Big magic: creative living beyond fear - Elizabeth Gilbert 2015

A Little Perspective
Enchantment

Now, before we get too excited, I want to pause for a moment and ask you to consider all the negative conclusions that I could have drawn about this incident, had I been in the mood to ruin my life.

The worst and most destructive conclusion I could’ve drawn was that Ann Patchett had stolen my idea. That would have been absurd, of course, because Ann had never even heard of my idea, and besides, she’s the single most ethical human being I’ve ever met close-up. But people do draw hateful conclusions like this all the time. People convince themselves that they have been robbed when they have not, in fact, been robbed. Such thinking comes from a wretched allegiance to the notion of scarcity—from the belief that the world is a place of dearth, and that there will never be enough of anything to go around. The motto of this mentality is: Somebody else got mine. Had I decided to take that attitude, I would surely have lost my dear new friend. I also would have collapsed into a state of resentment, jealousy, and blame.

Alternatively, I could have turned the anger upon myself. I could have said to myself, See, here’s the ultimate proof that you’re a loser, Liz, because you never deliver on anything! This novel wanted to be yours, but you blew it, because you suck and you’re lazy and you’re stupid, and because you always put your attention in the wrong place, and that’s why you’ll never be great.

Lastly, I could have put the hate on destiny.

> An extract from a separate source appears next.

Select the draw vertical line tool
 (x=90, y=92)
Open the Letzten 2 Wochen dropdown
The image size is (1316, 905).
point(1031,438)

I could have said, Herein lies the evidence that God loves Ann Patchett more than he loves me. For Ann is the chosen novelist and I—as I have always suspected in my darkest moments—am merely a fraud. I am being mocked by fate, while her cup runneth over. I am fortune’s fool and she is fortune’s darling, and such is the eternal injustice and tragedy of my cursed existence.

But I didn’t do any of that garbage.

Instead, I chose to regard this event as having been a terrific little miracle. I allowed myself to feel grateful and astonished to have played any part whatsoever in its strange unfolding. This was the closest I’d ever felt to sorcery, and I wasn’t about to waste that amazing experience by playing small. I saw this incident as a rare and glittering piece of evidence that all my most outlandish beliefs about creativity might actually be true—that ideas are alive, that ideas do seek the most available human collaborator, that ideas do have a conscious will, that ideas do move from soul to soul, that ideas will always try to seek the swiftest and most efficient conduit to the earth (just as lightning does).

Furthermore, I was now inclined to believe that ideas also have wit, because what had transpired between Ann and me was not only phenomenal, but also curiously and charmingly funny.